**What is needed:** Copy the records below exactly, leaving out any pictures.

====== Extracted records

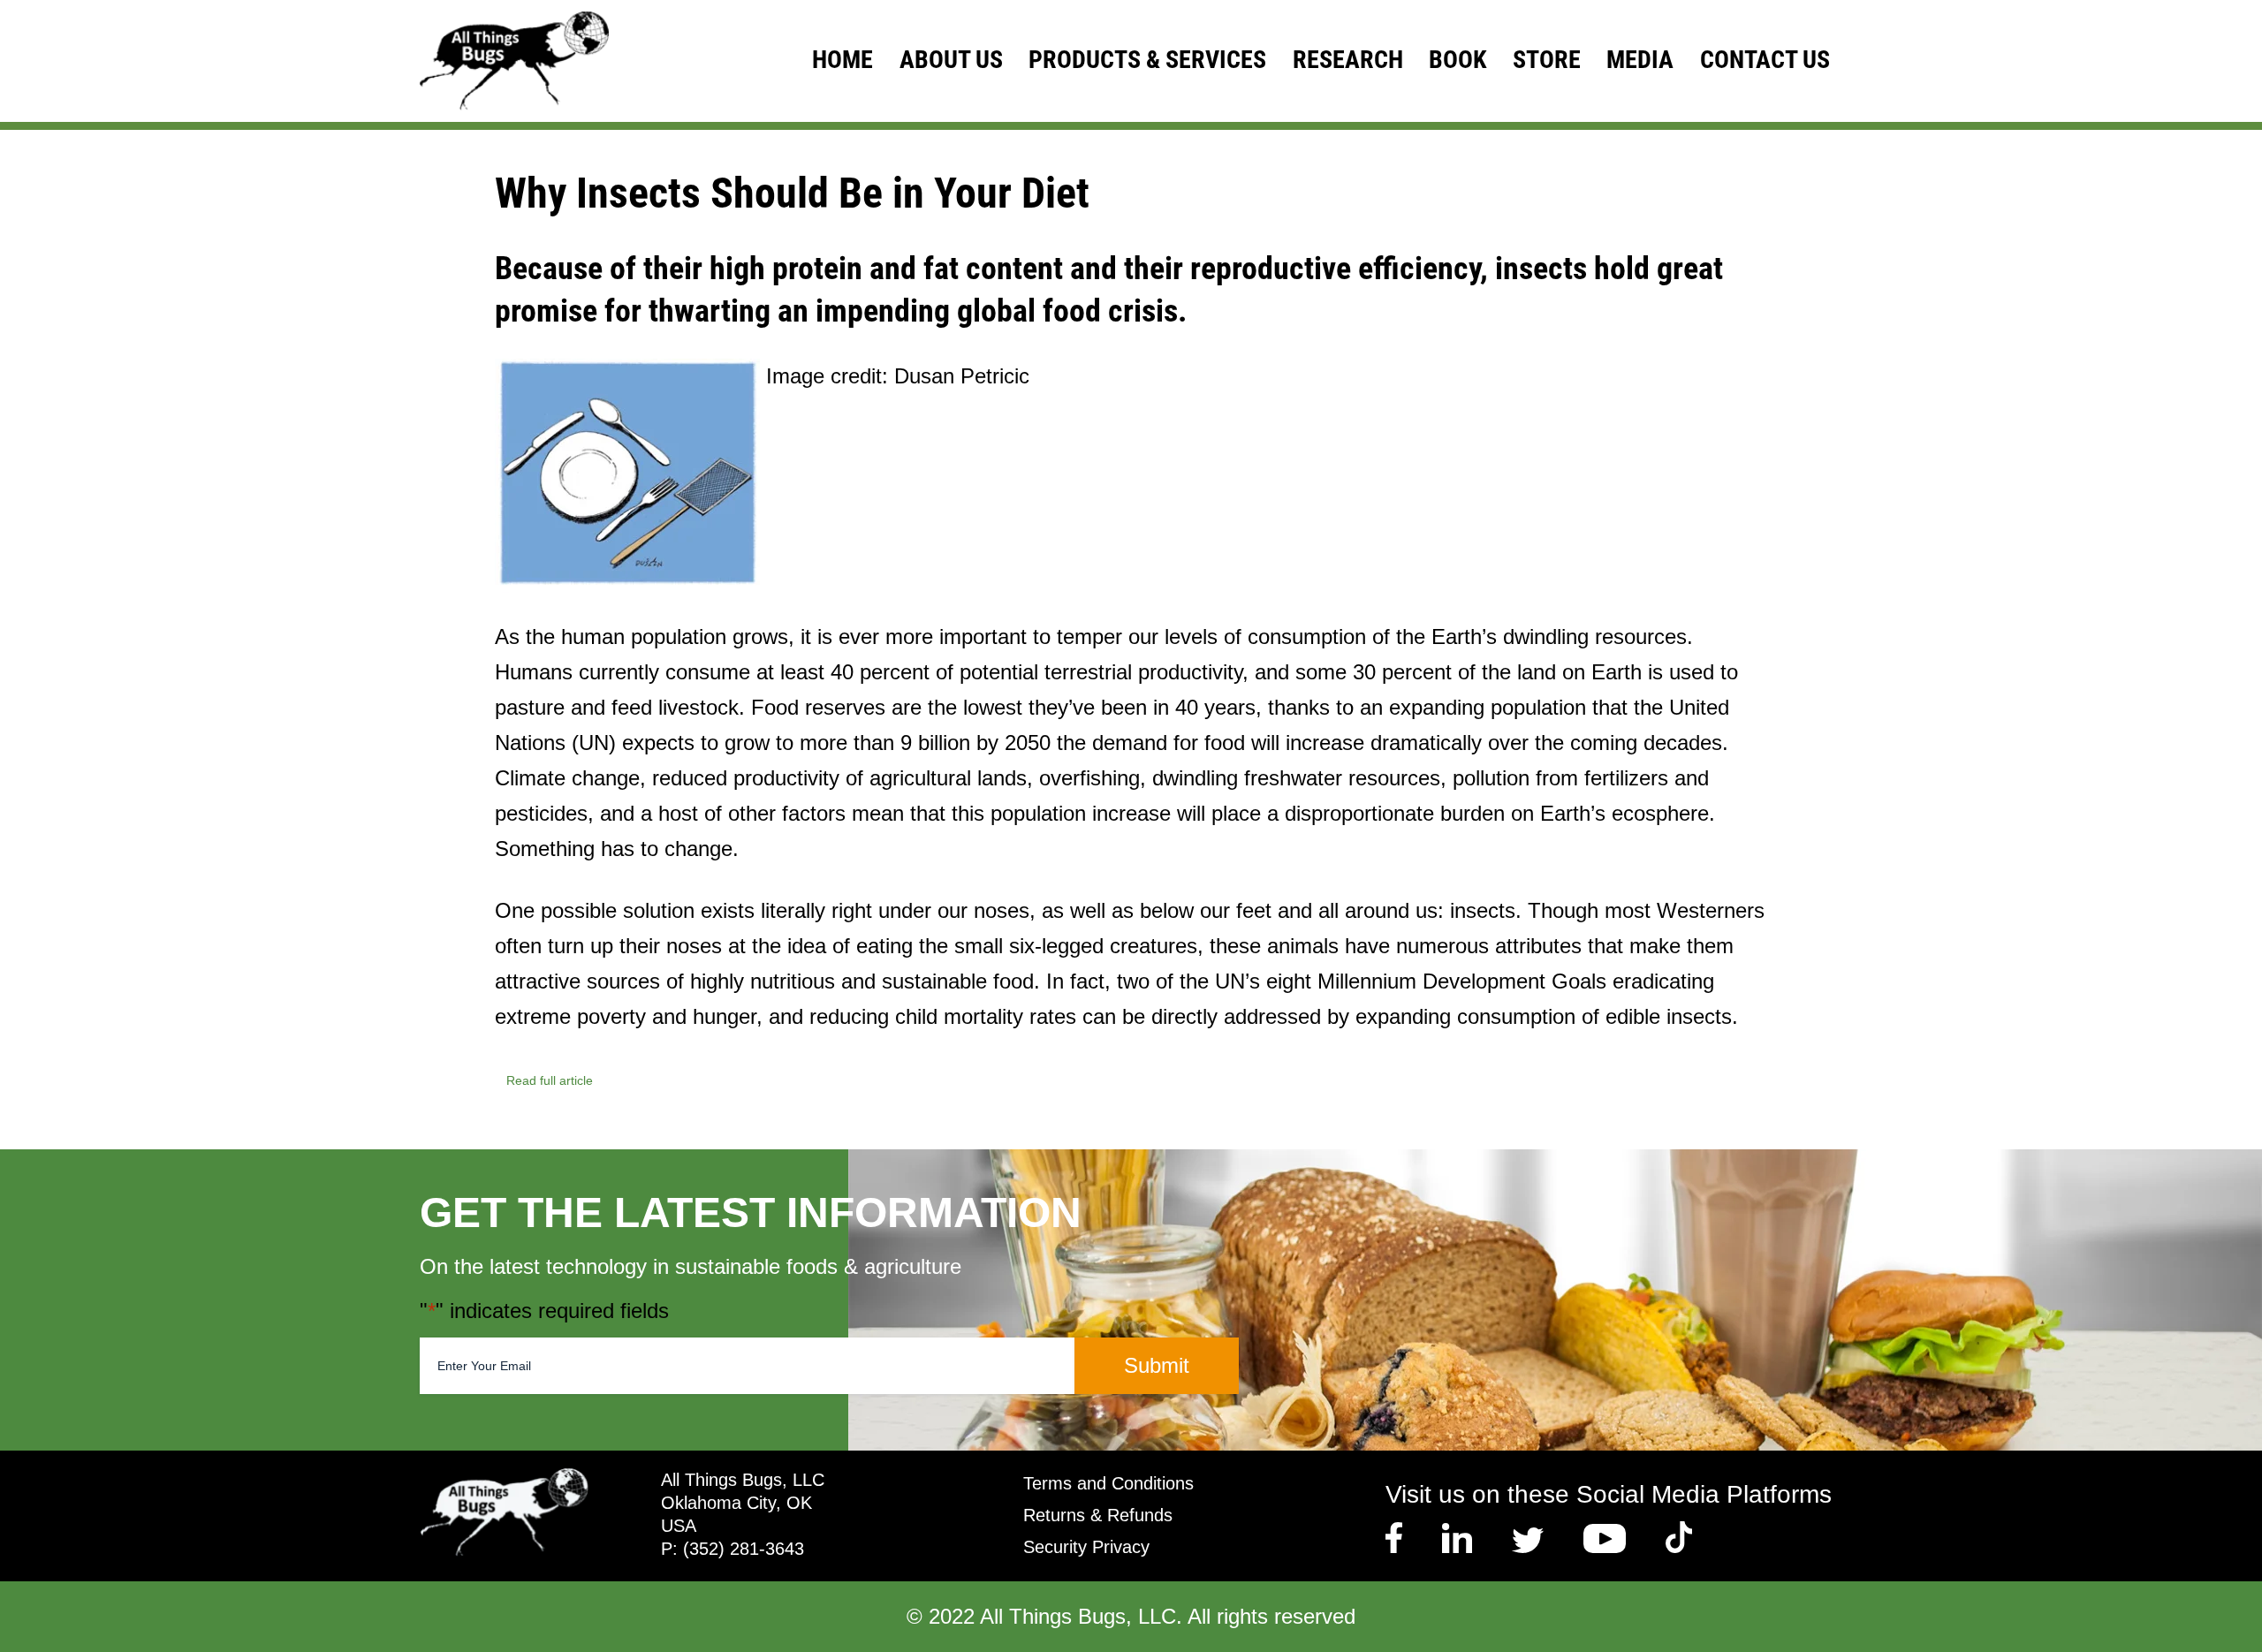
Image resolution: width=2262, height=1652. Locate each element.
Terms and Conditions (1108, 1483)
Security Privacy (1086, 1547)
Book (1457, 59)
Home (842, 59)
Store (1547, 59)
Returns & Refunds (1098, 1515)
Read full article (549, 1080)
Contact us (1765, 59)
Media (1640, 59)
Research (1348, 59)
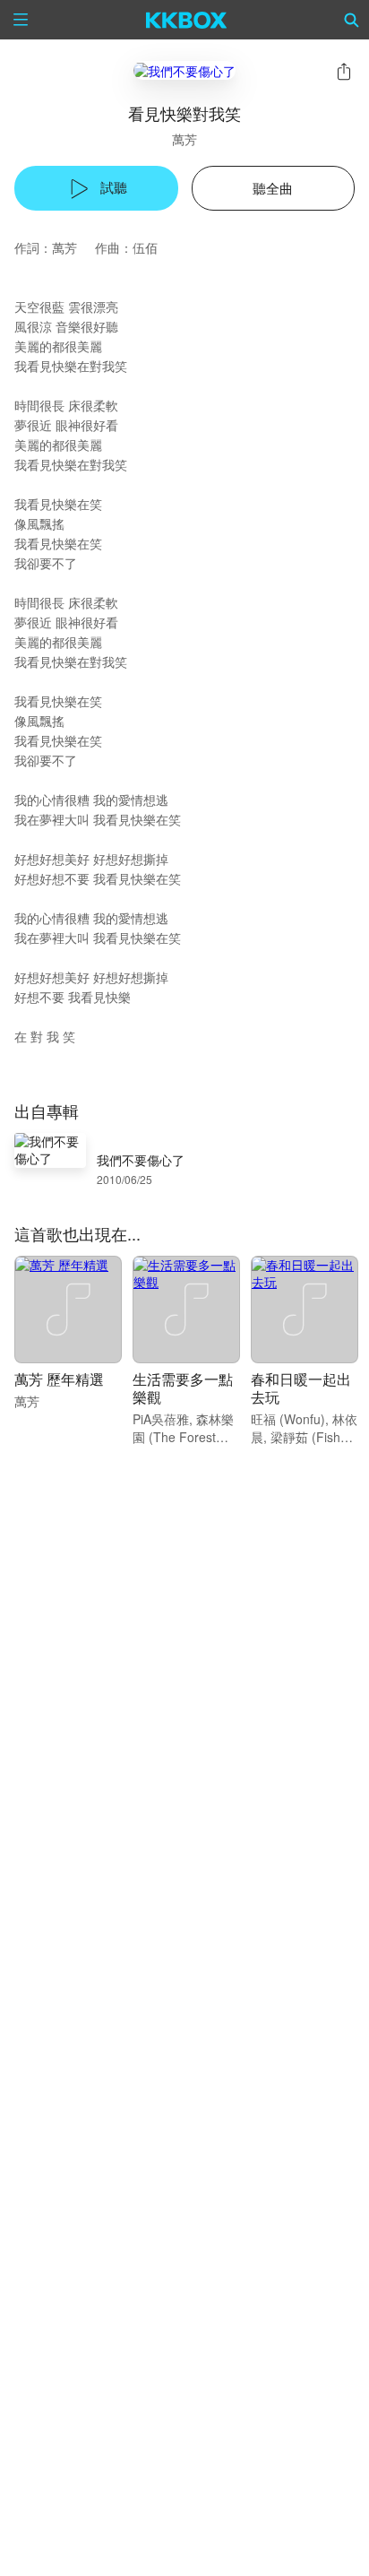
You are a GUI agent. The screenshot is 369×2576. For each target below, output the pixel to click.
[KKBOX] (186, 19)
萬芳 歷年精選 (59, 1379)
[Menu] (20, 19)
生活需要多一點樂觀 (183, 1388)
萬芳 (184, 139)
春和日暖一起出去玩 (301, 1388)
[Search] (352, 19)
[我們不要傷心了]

============

**Solution to the exercise:**
Image resolution: width=2262, height=1652. Locate each element.
Terms and Conditions (1108, 1483)
Security Privacy (1086, 1547)
Book (1457, 59)
Home (842, 59)
Store (1547, 59)
Returns & Refunds (1098, 1515)
Read full article (549, 1080)
Contact us (1765, 59)
Media (1640, 59)
Research (1348, 59)
You are a GUI agent. The screenshot is 369×2576. For each target below, output the pixel to click.
[KKBOX] (186, 19)
萬芳 歷年精選 (59, 1379)
[Menu] (20, 19)
生活需要多一點樂觀 (183, 1388)
萬芳 (184, 139)
春和日暖一起出去玩 (301, 1388)
[Search] (352, 19)
[我們不要傷心了]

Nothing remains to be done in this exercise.